After thirty days, if the postcard hasn’t been sent back or that voter hasn’t re-registered, then the Wisconsin Elections Commission deactivates their voter status, so they won’t be able to vote until they re-register. The Commission sent out about 234,000 letters this October, but has yet to deactivate any voters as a result of the mailing. Rick Esenberg, the President of the Wisconsin Institute for Law and Liberty, says this is a clear violation of state law.
“The law requires the Wisconsin Election Commission to send these notices and to deactivate the registration of people who have not returned the notice within thirty days,” says Esenberg. “Now, whether you think that’s overly harsh or a good idea or a bad idea really doesn’t matter. Administrative agencies don’t get to make the law. We have a system of separation of powers: the legislature makes the law and the executive carries the law out. And it must carry the law out whether or not it agrees with it.”
Esenberg says that if the legislature changes the law, then the state’s election commission should follow the new law.
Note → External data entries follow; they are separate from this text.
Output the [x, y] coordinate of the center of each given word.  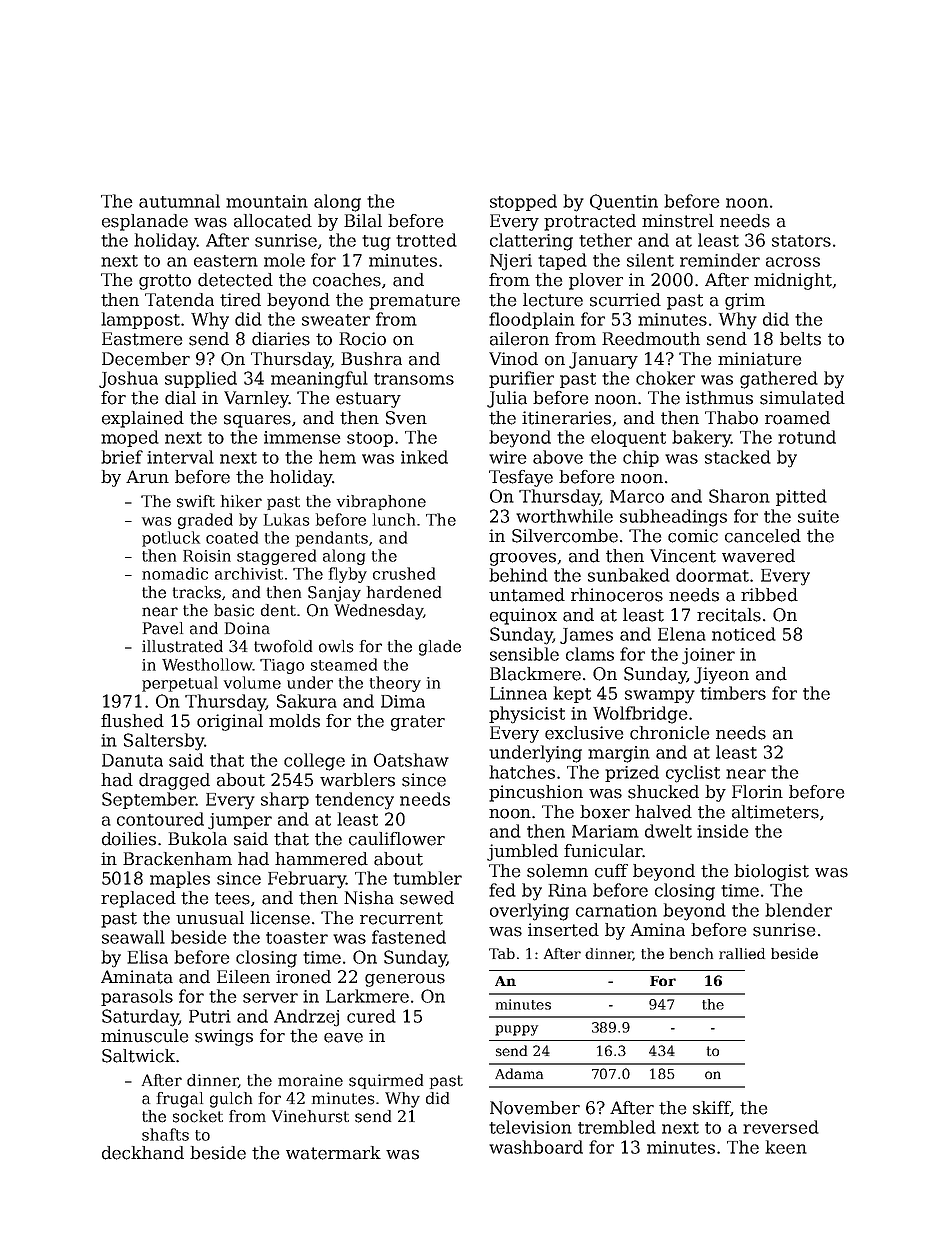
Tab [502, 953]
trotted [426, 240]
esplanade [145, 222]
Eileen [243, 977]
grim [745, 301]
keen [786, 1147]
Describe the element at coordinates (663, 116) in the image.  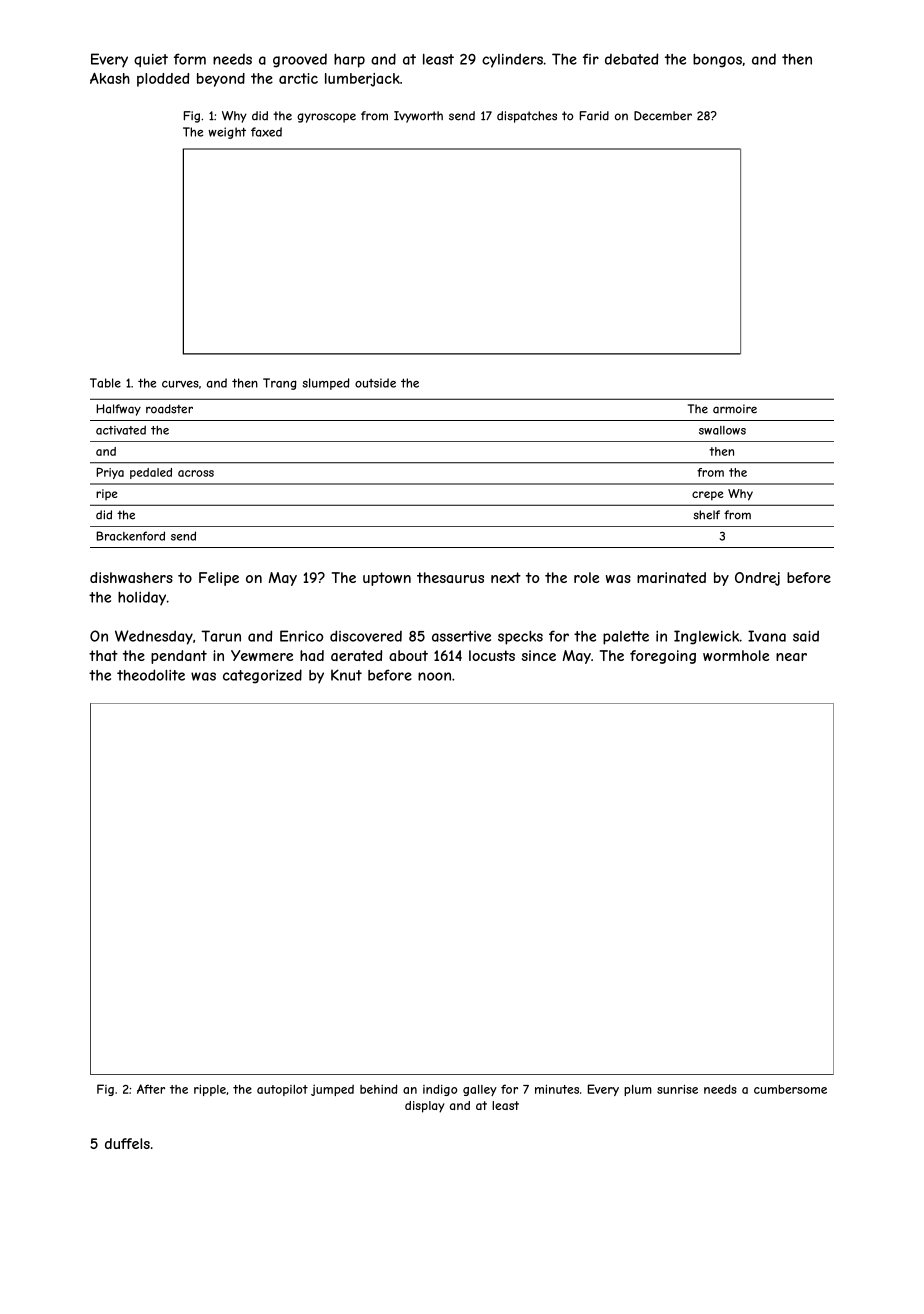
I see `December` at that location.
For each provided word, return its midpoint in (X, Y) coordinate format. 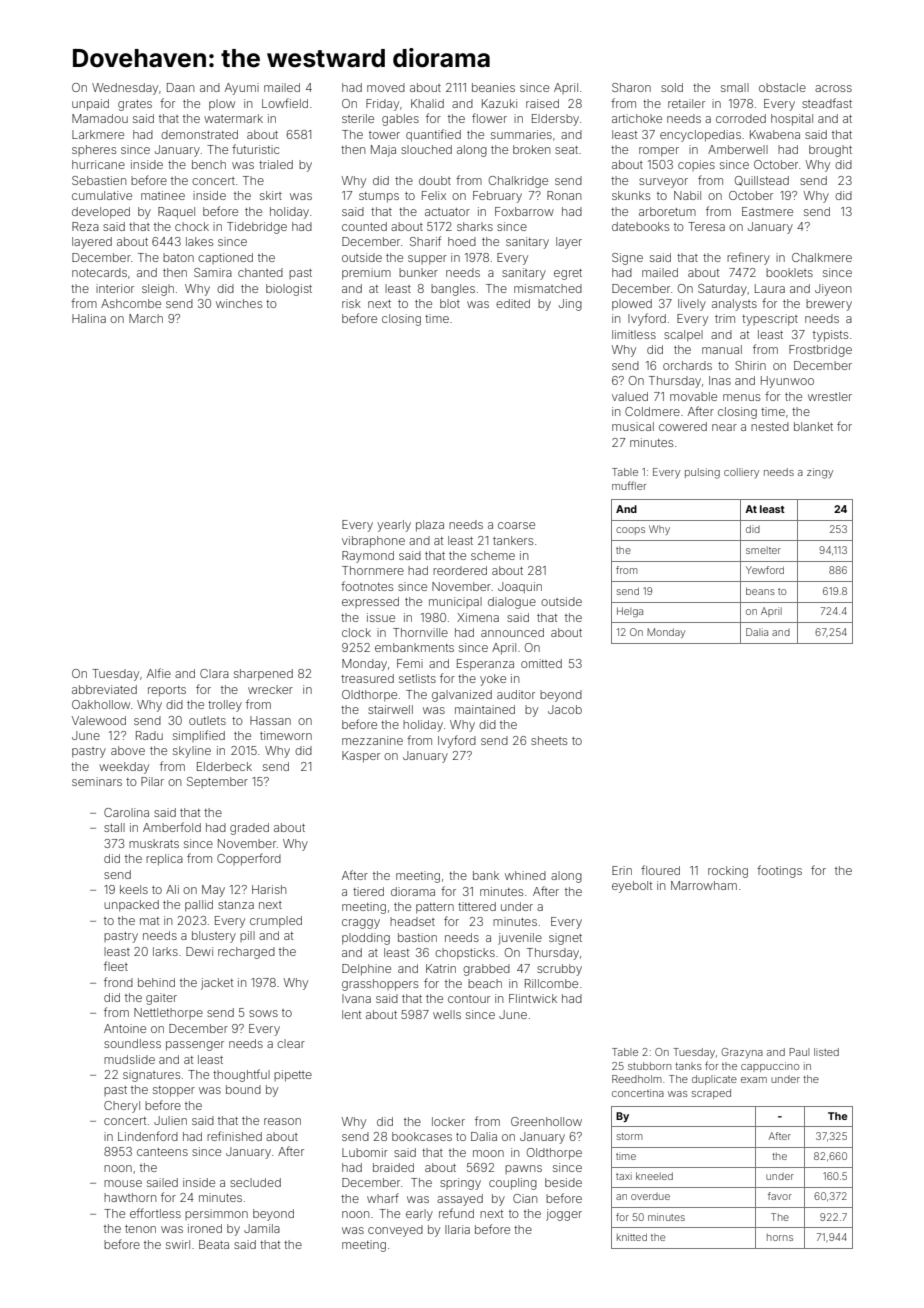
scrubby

The Commission’s current plan is to keep the status of all voters the same until April 2021, after the spring primary and fall general election. At the heart of commission’s defense is a concern about potential inaccuracies in a multi-state data system called “ERIC.”
That’s short for the Electronic Information Registration Center, which is a system used by forty-six states and D.C. to track information about voter registration.
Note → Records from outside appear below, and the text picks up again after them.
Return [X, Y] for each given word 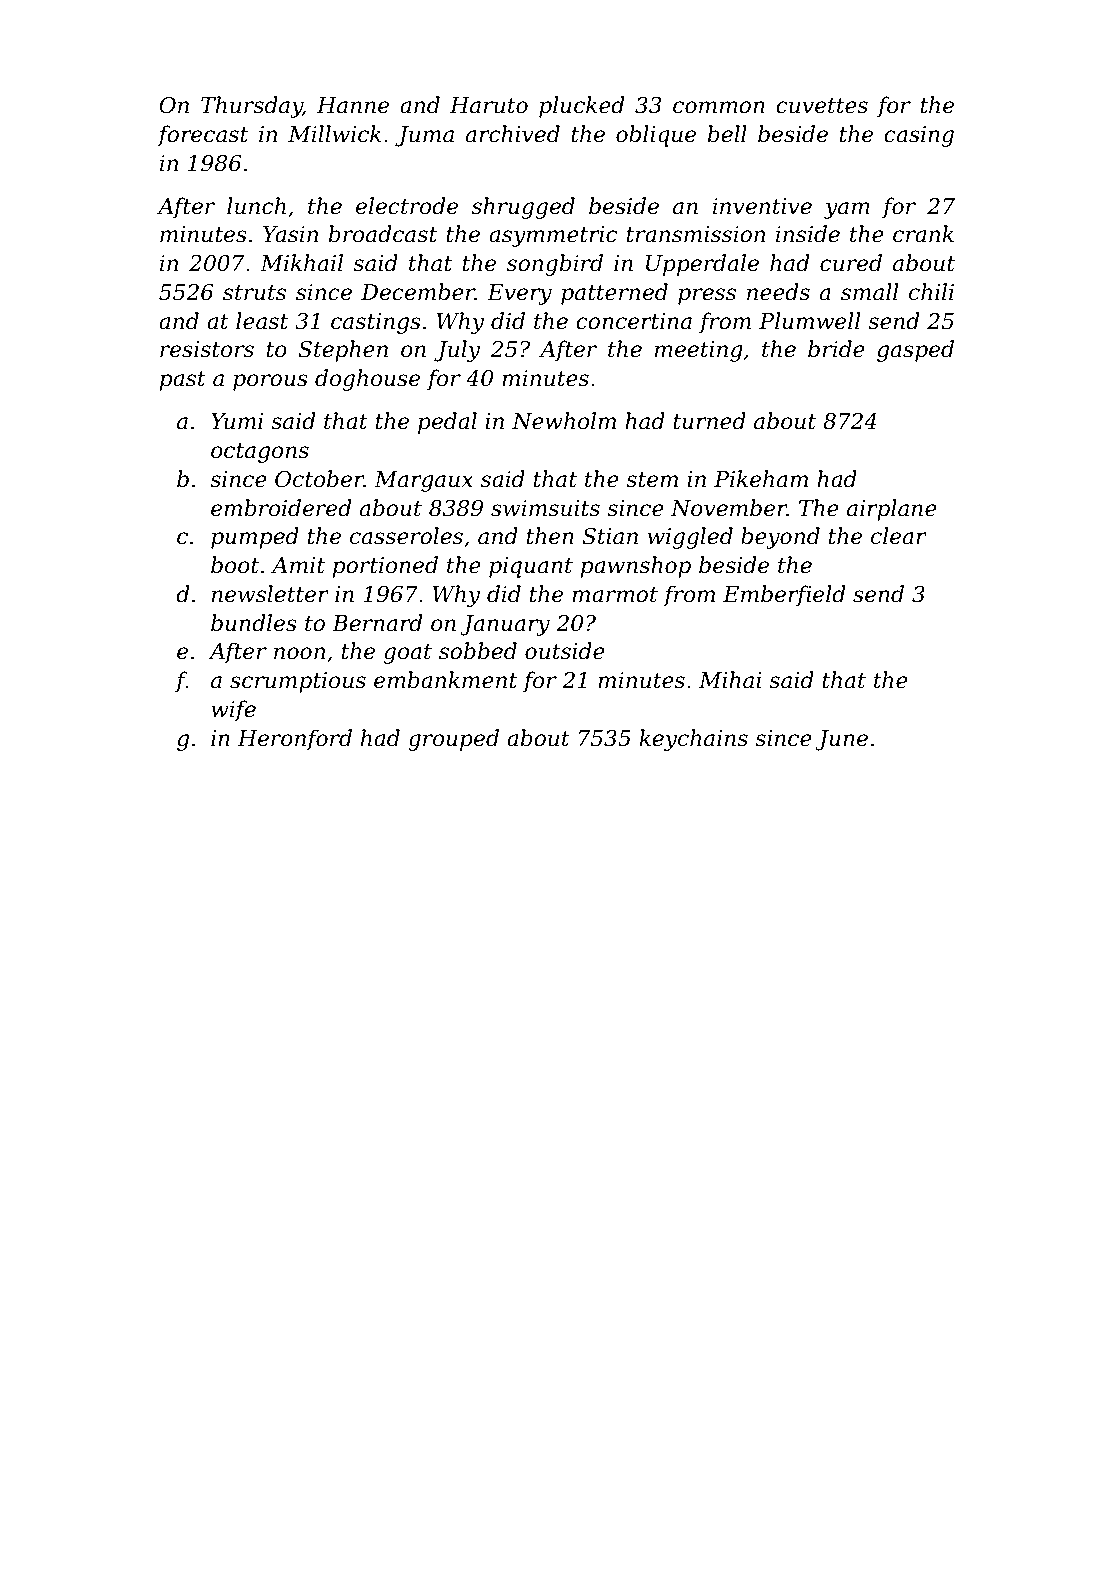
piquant [531, 567]
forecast [202, 136]
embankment [445, 680]
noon [299, 653]
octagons [260, 453]
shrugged [523, 208]
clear [899, 536]
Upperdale [702, 265]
The Washington Post reported in 2017 that ERIC had inaccurately reported over five million registrations.
The Wisconsin election commission says that they had found errors in past ERIC data. They concluded that “at least 14% of the electors who appeared to have changed their voting residences had not, in fact, moved.”
Jon Sherman is the Senior Counsel for the Fair Elections Center, a national election reform group. He’s joined the lawsuit in defense of the Commission, and says the WEC isn’t violating state law because some of the data is inaccurate.
“Wisconsin law is clear that you can only remove a registered Wisconsin voter from the rolls if you have reliable information. That’s the phrase in the statute; reliable information that they have had a residential address change — that they’ve moved,” says Sherman. “The problem is the Electronic Registration Information Center collects data from DMV and other sources, and there’s a lot of inaccurate data in the Wisconsin DMV transaction records that ERIC relies upon. People put down addresses other than a residential address when they apply for, say, a commercial drivers’ license. People list workplace addresses, they list vacation home addresses, so this is not reliable information.”
Sherman says the threshold of proof for an address change should be higher and they are filing to dismiss the case.
In 2017, the Wisconsin Elections Commission sent a similar mailing to voters. After that mailing, the commission did deactivate over 300,000 potential voters who may have moved from the rolls.
State lawmakers have not yet said whether they will address this case directly or wait for the circuit court decision.A hearing for the lawsuit is scheduled for Thursday in Ozaukee County.
A spokesperson for the Wisconsin Elections Commission declined a request for comment, saying they don’t comment on active lawsuits.